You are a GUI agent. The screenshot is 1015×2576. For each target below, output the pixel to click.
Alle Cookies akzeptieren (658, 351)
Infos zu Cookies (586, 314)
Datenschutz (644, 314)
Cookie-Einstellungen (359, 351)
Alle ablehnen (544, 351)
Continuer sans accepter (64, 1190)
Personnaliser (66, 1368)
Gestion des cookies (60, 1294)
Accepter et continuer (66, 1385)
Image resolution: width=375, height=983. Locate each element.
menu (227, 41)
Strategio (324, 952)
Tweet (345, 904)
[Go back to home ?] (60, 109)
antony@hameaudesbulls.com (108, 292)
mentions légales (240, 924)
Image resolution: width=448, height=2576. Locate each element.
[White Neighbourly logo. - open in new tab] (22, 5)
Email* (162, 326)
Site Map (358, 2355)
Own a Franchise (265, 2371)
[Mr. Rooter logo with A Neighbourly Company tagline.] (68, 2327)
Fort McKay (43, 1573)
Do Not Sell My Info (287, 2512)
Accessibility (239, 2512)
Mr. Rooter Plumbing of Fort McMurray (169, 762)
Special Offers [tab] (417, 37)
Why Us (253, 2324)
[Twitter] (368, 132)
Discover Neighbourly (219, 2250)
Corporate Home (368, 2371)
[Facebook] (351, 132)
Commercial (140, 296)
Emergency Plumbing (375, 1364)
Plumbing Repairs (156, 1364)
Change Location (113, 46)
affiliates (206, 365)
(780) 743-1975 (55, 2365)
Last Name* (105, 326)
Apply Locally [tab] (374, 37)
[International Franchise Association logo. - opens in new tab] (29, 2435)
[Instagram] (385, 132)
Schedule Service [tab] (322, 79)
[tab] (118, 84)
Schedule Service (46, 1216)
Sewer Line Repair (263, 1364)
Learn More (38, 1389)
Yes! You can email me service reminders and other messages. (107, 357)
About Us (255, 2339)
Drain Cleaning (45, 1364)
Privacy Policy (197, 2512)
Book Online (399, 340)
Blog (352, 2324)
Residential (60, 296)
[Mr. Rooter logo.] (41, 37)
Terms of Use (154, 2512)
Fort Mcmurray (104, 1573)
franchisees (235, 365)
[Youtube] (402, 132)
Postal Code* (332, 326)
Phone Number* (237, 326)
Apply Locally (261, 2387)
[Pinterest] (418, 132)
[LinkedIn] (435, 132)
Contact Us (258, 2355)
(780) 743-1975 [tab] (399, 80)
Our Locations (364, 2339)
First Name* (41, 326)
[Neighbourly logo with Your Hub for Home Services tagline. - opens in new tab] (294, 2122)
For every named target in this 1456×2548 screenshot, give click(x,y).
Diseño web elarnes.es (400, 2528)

☆ ☆ ☆

** AIM OF THE TASK **
Whatever else the listing above holds, retype exactly only the lines from the one containing "Plumbing Repairs (156, 1364)" to the one containing "[Neighbourly logo with", both ends kept.

** TASK SOLUTION **
Plumbing Repairs (156, 1364)
Change Location (113, 46)
affiliates (206, 365)
(780) 743-1975 (55, 2365)
Last Name* (105, 326)
Apply Locally [tab] (374, 37)
[International Franchise Association logo. - opens in new tab] (29, 2435)
[Instagram] (385, 132)
Schedule Service [tab] (322, 79)
[tab] (118, 84)
Schedule Service (46, 1216)
Sewer Line Repair (263, 1364)
Learn More (38, 1389)
Yes! You can email me service reminders and other messages. (107, 357)
About Us (255, 2339)
Drain Cleaning (45, 1364)
Privacy Policy (197, 2512)
Book Online (399, 340)
Blog (352, 2324)
Residential (60, 296)
[Mr. Rooter logo.] (41, 37)
Terms of Use (154, 2512)
Fort Mcmurray (104, 1573)
franchisees (235, 365)
[Youtube] (402, 132)
Postal Code* (332, 326)
Phone Number* (237, 326)
Apply Locally (261, 2387)
[Pinterest] (418, 132)
[LinkedIn] (435, 132)
Contact Us (258, 2355)
(780) 743-1975 [tab] (399, 80)
Our Locations (364, 2339)
First Name* (41, 326)
[Neighbourly logo with Your Hub for Home Services tagline. - opens in new tab] (294, 2122)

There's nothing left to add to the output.